• **YOUR OBJECTIVE**
Rewrite the entries from the line with "Reiseversicherung (561, 722)" through the line with "[Show search] (321, 71)" as a numbered list, leaving out blank lines.
═════ DATA ROWS
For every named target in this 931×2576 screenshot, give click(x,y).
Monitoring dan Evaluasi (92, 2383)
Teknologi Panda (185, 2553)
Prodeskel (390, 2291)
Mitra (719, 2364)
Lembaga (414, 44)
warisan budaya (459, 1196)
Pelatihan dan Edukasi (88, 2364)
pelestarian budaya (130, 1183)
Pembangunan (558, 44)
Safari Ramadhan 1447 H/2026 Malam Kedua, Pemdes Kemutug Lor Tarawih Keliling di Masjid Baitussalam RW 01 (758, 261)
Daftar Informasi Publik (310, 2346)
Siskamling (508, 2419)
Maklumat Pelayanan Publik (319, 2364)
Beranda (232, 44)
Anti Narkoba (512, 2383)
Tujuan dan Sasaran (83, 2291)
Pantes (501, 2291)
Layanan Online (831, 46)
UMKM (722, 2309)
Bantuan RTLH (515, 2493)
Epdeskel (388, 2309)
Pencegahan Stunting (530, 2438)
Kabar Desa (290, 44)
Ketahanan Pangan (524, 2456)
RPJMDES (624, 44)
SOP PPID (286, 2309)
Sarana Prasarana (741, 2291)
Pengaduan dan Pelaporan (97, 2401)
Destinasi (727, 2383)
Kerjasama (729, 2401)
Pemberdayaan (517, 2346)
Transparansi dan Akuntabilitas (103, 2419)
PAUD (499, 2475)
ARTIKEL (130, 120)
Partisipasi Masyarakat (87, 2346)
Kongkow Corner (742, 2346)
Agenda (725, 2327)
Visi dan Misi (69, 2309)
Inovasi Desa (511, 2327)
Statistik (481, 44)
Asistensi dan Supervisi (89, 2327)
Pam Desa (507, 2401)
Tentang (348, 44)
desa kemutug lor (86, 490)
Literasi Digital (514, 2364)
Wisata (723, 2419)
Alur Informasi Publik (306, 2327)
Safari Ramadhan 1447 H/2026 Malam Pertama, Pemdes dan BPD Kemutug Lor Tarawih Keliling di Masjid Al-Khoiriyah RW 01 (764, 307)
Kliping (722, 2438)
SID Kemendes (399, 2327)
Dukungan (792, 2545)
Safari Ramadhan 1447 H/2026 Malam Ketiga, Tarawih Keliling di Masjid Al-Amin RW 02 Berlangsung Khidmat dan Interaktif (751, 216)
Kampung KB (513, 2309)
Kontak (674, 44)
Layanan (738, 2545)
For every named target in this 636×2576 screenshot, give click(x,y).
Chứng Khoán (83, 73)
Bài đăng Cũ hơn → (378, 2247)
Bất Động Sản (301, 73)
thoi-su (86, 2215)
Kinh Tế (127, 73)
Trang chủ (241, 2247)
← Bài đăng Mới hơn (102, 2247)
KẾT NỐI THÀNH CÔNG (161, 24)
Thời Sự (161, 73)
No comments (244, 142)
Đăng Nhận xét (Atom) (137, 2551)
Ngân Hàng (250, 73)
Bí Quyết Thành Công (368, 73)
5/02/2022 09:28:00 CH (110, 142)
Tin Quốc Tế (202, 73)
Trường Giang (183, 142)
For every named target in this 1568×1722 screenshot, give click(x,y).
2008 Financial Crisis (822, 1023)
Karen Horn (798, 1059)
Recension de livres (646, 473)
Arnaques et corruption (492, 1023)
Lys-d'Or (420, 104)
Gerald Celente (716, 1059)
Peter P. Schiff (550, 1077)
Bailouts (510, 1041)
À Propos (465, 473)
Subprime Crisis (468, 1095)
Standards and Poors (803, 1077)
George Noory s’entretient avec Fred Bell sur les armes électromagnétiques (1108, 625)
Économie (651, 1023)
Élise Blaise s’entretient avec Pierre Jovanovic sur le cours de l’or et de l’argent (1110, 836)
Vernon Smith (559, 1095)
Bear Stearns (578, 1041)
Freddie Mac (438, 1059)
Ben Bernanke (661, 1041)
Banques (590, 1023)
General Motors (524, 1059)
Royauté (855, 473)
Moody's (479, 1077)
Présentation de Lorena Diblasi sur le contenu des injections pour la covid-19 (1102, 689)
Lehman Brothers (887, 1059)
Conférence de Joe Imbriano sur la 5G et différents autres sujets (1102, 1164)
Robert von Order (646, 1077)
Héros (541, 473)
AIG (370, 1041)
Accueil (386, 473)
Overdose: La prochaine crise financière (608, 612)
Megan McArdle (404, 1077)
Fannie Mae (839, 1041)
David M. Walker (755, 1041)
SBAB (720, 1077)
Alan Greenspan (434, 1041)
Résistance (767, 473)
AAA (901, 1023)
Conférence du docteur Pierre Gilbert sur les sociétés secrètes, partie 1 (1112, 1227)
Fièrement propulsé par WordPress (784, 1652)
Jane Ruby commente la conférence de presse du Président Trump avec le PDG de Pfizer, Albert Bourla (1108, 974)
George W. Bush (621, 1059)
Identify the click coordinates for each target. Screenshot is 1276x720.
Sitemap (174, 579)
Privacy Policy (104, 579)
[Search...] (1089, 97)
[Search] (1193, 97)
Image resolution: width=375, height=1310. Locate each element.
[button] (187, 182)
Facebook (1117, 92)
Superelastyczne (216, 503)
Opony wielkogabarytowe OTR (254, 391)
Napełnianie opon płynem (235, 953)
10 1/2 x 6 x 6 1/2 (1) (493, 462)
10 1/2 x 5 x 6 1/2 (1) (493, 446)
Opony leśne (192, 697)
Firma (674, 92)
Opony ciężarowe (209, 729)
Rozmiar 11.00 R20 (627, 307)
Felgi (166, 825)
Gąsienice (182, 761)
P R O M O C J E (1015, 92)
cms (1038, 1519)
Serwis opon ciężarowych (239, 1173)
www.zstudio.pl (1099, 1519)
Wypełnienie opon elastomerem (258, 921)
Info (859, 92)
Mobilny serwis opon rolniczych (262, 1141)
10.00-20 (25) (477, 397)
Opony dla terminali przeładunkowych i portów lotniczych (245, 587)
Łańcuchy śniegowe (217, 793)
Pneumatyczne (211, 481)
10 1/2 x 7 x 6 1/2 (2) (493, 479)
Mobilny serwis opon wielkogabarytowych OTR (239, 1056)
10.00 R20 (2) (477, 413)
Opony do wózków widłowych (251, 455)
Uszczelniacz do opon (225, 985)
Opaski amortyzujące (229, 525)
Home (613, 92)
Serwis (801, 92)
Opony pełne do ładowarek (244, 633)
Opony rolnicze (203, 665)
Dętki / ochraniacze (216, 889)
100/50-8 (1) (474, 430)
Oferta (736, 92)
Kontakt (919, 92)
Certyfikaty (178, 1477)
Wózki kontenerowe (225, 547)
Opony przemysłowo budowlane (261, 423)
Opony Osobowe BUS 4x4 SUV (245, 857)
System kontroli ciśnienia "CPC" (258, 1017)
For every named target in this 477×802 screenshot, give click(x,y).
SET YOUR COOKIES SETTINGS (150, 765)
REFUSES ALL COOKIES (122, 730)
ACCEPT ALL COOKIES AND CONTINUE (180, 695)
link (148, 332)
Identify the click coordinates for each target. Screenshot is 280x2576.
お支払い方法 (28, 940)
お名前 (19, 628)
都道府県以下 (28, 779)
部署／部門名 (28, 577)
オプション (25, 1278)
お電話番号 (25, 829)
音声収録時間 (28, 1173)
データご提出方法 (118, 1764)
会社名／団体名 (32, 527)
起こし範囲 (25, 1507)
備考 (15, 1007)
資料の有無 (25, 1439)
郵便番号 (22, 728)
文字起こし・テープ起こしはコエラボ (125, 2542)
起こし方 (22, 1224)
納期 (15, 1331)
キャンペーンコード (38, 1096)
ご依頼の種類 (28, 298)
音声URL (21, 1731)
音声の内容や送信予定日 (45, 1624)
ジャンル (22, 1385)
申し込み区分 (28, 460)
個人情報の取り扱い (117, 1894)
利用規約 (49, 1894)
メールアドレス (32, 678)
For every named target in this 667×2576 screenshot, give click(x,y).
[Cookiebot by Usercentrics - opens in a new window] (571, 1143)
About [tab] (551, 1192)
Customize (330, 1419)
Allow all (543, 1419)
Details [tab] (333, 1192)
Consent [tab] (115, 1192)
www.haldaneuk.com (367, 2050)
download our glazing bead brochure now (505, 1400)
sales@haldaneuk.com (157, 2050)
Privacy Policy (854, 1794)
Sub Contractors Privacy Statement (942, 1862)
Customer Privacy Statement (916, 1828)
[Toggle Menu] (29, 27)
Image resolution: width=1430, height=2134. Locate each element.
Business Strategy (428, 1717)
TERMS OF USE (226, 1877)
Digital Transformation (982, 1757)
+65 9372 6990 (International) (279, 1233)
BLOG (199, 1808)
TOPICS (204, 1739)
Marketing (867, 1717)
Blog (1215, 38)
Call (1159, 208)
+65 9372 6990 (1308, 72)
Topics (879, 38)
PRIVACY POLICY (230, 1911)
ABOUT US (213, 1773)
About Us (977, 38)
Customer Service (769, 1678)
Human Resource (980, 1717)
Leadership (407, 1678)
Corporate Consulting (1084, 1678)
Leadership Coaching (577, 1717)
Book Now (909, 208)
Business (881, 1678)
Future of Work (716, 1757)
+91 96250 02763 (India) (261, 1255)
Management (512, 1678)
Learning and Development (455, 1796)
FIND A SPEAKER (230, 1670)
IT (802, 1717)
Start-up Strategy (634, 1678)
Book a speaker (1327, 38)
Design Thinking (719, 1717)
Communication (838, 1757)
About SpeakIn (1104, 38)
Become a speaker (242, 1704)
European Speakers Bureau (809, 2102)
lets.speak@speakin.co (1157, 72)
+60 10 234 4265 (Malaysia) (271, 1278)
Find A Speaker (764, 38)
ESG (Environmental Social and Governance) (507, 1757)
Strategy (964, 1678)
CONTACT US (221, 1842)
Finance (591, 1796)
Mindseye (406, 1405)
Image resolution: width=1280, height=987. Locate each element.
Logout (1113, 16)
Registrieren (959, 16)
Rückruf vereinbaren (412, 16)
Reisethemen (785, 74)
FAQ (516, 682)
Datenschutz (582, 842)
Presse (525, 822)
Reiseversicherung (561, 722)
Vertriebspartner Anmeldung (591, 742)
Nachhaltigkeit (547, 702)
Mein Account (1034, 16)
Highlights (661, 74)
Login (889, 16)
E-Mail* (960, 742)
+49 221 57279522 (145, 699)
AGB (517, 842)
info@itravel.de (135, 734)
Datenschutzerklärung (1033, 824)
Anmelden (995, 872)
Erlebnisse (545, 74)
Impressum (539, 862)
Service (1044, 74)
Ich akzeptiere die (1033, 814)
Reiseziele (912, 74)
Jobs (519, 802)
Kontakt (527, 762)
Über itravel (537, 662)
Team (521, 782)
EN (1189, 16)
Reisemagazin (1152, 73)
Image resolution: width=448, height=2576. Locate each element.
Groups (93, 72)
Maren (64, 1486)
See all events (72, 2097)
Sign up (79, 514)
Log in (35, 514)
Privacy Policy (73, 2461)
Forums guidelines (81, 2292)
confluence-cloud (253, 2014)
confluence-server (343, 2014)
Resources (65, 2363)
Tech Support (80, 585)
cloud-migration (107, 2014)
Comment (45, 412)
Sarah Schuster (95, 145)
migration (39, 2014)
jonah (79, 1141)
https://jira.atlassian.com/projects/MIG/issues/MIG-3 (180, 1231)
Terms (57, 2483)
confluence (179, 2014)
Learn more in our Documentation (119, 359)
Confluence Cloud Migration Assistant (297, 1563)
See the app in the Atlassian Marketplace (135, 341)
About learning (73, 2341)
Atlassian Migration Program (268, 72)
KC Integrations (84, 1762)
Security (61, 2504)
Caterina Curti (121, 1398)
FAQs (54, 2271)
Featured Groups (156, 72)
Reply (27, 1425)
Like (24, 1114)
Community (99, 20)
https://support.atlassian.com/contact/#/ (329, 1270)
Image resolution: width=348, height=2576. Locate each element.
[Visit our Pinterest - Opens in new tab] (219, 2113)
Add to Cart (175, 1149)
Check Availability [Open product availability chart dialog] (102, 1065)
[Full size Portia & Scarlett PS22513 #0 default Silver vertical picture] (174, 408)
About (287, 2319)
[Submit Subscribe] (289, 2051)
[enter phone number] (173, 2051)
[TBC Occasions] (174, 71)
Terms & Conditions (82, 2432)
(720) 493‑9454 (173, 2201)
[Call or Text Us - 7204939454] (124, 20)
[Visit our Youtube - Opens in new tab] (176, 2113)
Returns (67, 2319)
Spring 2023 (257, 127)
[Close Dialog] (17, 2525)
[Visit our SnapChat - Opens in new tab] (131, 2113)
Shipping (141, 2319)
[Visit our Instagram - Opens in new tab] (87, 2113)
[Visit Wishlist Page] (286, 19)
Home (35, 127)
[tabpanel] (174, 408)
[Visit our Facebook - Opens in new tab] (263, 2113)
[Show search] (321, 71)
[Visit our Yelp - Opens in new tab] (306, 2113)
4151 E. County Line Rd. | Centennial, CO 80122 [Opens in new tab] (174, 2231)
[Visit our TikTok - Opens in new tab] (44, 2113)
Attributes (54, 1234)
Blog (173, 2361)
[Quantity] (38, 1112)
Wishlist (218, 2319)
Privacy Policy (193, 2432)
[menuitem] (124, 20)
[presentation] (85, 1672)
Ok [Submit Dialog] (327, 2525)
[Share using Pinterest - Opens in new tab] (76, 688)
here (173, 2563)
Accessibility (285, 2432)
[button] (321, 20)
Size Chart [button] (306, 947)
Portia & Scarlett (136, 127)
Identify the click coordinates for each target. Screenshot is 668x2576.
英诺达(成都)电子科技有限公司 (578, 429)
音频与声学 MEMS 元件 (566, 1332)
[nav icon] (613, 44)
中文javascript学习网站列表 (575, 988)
══════════
• **RESPONSE BELOW**
1. Reiseversicherung (561, 722)
2. Vertriebspartner Anmeldung (591, 742)
3. Nachhaltigkeit (547, 702)
4. Mein Account (1034, 16)
5. Highlights (661, 74)
6. Login (889, 16)
7. E-Mail* (960, 742)
8. +49 221 57279522 (145, 699)
9. AGB (517, 842)
10. info@itravel.de (135, 734)
11. Datenschutzerklärung (1033, 824)
12. Anmelden (995, 872)
13. Erlebnisse (545, 74)
14. Impressum (539, 862)
15. Service (1044, 74)
16. Ich akzeptiere die (1033, 814)
17. Reiseziele (912, 74)
18. Jobs (519, 802)
19. Kontakt (527, 762)
20. Über itravel (537, 662)
21. Team (521, 782)
22. EN (1189, 16)
23. Reisemagazin (1152, 73)
24. Image resolution: width=448, height=2576. Locate each element.
25. Groups (93, 72)
26. Maren (64, 1486)
27. See all events (72, 2097)
28. Sign up (79, 514)
29. Log in (35, 514)
30. Privacy Policy (73, 2461)
31. Forums guidelines (81, 2292)
32. confluence-cloud (253, 2014)
33. confluence-server (343, 2014)
34. Resources (65, 2363)
35. Tech Support (80, 585)
36. cloud-migration (107, 2014)
37. Comment (45, 412)
38. Sarah Schuster (95, 145)
39. migration (39, 2014)
40. jonah (79, 1141)
41. https://jira.atlassian.com/projects/MIG/issues/MIG-3 (180, 1231)
42. Terms (57, 2483)
43. confluence (179, 2014)
44. Learn more in our Documentation (119, 359)
45. Confluence Cloud Migration Assistant (297, 1563)
46. See the app in the Atlassian Marketplace (135, 341)
47. About learning (73, 2341)
48. Atlassian Migration Program (268, 72)
49. KC Integrations (84, 1762)
50. Security (61, 2504)
51. Caterina Curti (121, 1398)
52. FAQs (54, 2271)
53. Featured Groups (156, 72)
54. Reply (27, 1425)
55. Like (24, 1114)
56. Community (99, 20)
57. https://support.atlassian.com/contact/#/ (329, 1270)
58. Image resolution: width=348, height=2576. Locate each element.
59. [Visit our Pinterest - Opens in new tab] (219, 2113)
60. Add to Cart (175, 1149)
61. Check Availability [Open product availability chart dialog] (102, 1065)
62. [Full size Portia & Scarlett PS22513 #0 default Silver vertical picture] (174, 408)
63. About (287, 2319)
64. [Submit Subscribe] (289, 2051)
65. [enter phone number] (173, 2051)
66. [TBC Occasions] (174, 71)
67. Terms & Conditions (82, 2432)
68. (720) 493‑9454 (173, 2201)
69. [Call or Text Us - 7204939454] (124, 20)
70. [Visit our Youtube - Opens in new tab] (176, 2113)
71. Returns (67, 2319)
72. Spring 2023 (257, 127)
73. [Close Dialog] (17, 2525)
74. [Visit our SnapChat - Opens in new tab] (131, 2113)
75. Shipping (141, 2319)
76. [Visit our Instagram - Opens in new tab] (87, 2113)
77. [Visit Wishlist Page] (286, 19)
78. Home (35, 127)
79. [tabpanel] (174, 408)
80. [Visit our Facebook - Opens in new tab] (263, 2113)
81. [Show search] (321, 71)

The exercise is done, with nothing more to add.